### INFORMATION SUPPLIED

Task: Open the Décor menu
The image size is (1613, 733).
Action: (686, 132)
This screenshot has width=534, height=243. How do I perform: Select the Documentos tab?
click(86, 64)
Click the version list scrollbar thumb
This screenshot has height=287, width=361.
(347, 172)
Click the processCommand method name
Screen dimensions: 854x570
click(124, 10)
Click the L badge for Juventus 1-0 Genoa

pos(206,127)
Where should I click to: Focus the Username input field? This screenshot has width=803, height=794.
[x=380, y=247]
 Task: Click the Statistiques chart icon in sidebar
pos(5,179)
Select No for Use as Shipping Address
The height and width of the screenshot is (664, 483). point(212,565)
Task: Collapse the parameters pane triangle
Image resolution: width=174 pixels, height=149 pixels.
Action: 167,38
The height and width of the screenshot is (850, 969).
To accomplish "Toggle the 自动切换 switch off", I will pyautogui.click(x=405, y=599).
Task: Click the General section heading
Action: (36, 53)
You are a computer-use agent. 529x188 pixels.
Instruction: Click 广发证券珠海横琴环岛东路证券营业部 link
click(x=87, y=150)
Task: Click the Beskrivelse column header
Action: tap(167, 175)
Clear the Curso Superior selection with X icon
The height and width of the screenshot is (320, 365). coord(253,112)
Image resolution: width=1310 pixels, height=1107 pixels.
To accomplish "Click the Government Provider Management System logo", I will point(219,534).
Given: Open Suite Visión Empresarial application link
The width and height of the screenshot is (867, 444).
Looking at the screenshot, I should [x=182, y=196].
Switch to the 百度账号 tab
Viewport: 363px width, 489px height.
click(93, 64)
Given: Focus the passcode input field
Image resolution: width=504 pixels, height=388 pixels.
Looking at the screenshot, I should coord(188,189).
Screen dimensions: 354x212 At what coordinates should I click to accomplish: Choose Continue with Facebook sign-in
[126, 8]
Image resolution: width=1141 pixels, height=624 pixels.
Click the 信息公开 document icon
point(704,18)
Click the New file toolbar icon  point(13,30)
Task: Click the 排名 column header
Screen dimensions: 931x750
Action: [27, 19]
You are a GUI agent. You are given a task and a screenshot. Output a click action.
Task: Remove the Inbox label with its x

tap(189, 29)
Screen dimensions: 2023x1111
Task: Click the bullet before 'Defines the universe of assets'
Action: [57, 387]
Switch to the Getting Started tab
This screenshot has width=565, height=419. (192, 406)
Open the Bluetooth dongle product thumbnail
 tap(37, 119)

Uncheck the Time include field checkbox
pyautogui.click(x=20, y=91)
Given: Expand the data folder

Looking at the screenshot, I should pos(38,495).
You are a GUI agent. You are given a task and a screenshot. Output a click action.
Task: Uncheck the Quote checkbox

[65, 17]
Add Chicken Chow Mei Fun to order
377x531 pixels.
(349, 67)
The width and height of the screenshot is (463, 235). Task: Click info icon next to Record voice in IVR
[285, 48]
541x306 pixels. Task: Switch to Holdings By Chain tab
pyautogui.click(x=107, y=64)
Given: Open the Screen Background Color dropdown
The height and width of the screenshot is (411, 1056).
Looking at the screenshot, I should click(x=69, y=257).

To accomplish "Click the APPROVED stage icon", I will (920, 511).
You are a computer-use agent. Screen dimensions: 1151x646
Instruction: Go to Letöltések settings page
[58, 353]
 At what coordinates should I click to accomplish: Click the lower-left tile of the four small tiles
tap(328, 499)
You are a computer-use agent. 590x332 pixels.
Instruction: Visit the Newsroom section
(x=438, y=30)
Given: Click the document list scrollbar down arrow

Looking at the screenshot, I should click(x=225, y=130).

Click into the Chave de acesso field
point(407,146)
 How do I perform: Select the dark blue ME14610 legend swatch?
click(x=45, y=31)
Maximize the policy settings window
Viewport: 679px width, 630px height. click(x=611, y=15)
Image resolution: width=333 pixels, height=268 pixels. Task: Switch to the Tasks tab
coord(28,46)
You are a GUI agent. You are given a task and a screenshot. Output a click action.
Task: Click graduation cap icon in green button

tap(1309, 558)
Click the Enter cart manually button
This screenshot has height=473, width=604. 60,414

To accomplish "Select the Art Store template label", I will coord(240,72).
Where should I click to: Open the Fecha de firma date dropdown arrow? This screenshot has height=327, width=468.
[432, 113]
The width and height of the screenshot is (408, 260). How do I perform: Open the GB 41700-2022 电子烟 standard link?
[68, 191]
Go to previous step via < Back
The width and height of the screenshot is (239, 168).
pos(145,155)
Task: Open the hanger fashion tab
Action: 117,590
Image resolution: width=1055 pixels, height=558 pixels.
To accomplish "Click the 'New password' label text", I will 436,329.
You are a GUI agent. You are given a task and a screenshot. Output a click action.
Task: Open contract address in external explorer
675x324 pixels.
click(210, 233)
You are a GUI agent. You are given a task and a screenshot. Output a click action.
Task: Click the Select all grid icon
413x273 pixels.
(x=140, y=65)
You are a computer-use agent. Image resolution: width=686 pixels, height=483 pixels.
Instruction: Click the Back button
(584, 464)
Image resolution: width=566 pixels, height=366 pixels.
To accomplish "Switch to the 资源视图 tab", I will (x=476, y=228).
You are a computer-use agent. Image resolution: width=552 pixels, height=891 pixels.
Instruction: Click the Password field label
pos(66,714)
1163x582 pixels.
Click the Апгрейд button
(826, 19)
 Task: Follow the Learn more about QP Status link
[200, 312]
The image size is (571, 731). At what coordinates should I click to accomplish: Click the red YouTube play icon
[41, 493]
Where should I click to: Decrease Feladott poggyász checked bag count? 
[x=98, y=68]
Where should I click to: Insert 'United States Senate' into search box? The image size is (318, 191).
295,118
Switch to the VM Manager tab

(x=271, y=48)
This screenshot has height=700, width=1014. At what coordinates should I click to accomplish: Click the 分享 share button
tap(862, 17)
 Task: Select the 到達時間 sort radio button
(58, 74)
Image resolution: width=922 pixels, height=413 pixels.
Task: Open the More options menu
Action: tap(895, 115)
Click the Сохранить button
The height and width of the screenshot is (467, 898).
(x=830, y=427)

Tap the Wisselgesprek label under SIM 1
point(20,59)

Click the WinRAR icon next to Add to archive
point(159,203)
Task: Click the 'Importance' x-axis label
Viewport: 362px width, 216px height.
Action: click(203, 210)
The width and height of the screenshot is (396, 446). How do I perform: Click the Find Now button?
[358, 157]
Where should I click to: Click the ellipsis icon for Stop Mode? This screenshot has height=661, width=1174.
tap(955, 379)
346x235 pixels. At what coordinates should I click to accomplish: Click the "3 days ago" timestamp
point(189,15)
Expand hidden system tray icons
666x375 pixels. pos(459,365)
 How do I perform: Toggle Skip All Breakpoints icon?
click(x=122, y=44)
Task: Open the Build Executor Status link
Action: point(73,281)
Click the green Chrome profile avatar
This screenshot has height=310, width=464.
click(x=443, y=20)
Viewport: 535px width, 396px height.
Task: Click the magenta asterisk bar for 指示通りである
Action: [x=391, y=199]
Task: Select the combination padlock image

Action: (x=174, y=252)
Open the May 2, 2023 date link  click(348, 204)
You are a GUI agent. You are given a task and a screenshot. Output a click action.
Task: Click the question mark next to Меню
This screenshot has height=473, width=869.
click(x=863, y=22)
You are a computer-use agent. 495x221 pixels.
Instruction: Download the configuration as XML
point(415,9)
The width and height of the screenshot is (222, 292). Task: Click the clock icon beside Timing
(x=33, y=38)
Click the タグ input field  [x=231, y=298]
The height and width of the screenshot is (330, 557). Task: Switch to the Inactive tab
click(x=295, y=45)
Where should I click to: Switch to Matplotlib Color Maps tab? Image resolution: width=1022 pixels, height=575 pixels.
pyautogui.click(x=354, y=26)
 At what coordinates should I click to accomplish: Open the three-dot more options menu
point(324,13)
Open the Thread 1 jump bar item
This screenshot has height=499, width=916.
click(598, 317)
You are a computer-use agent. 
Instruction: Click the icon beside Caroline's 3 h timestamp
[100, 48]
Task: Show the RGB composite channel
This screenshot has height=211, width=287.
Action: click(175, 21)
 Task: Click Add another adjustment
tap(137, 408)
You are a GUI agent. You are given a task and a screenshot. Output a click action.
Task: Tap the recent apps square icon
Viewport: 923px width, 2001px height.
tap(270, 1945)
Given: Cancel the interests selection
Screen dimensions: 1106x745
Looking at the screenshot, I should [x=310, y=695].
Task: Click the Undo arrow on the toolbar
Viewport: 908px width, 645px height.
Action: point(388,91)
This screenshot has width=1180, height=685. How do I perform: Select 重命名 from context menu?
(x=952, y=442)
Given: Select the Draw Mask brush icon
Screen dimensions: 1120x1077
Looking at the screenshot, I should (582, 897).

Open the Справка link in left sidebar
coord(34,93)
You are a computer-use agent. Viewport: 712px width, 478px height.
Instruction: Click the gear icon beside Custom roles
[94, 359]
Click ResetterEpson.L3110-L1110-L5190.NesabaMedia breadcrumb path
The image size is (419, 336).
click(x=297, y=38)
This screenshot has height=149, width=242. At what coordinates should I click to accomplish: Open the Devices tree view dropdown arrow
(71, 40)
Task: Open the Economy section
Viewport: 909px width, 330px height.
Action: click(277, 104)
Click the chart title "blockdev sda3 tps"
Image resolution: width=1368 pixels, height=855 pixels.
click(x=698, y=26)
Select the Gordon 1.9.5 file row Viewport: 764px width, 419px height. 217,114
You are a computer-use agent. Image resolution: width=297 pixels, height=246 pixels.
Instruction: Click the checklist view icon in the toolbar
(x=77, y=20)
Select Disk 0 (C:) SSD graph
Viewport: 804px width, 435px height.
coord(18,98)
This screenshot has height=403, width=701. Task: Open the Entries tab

######

* _PROBLEM TO WORK ON_
Using the entries above, extract exactly the span from the line with "Task: Click the 排名 column header" to the line with "Given: Open the", both lines included; leave out everything else.

* _TASK RESULT_
Task: Click the 排名 column header
Screen dimensions: 931x750
Action: [27, 19]
You are a GUI agent. You are given a task and a screenshot. Output a click action.
Task: Remove the Inbox label with its x

tap(189, 29)
Screen dimensions: 2023x1111
Task: Click the bullet before 'Defines the universe of assets'
Action: [57, 387]
Switch to the Getting Started tab
This screenshot has width=565, height=419. (192, 406)
Open the Bluetooth dongle product thumbnail
 tap(37, 119)

Uncheck the Time include field checkbox
pyautogui.click(x=20, y=91)
Given: Expand the data folder

Looking at the screenshot, I should pos(38,495).
You are a GUI agent. You are given a task and a screenshot. Output a click action.
Task: Uncheck the Quote checkbox

[65, 17]
Add Chicken Chow Mei Fun to order
377x531 pixels.
(349, 67)
The width and height of the screenshot is (463, 235). Task: Click info icon next to Record voice in IVR
[285, 48]
541x306 pixels. Task: Switch to Holdings By Chain tab
pyautogui.click(x=107, y=64)
Given: Open the Screen Background Color dropdown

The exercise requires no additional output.